BEGIN Source material

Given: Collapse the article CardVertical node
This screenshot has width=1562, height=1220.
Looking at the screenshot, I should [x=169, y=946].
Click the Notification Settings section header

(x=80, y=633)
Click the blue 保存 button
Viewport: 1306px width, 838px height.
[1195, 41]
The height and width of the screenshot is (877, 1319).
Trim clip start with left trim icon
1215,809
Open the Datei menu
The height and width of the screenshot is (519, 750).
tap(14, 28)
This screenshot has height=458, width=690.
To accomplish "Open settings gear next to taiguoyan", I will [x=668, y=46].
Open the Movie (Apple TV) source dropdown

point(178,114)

END Source material

## Problem description
Restate word for word the lines above, beginning with the one that contains "The height and width of the screenshot is (877, 1319)." and ending with the last line.

## Task output
The height and width of the screenshot is (877, 1319).
Trim clip start with left trim icon
1215,809
Open the Datei menu
The height and width of the screenshot is (519, 750).
tap(14, 28)
This screenshot has height=458, width=690.
To accomplish "Open settings gear next to taiguoyan", I will [x=668, y=46].
Open the Movie (Apple TV) source dropdown

point(178,114)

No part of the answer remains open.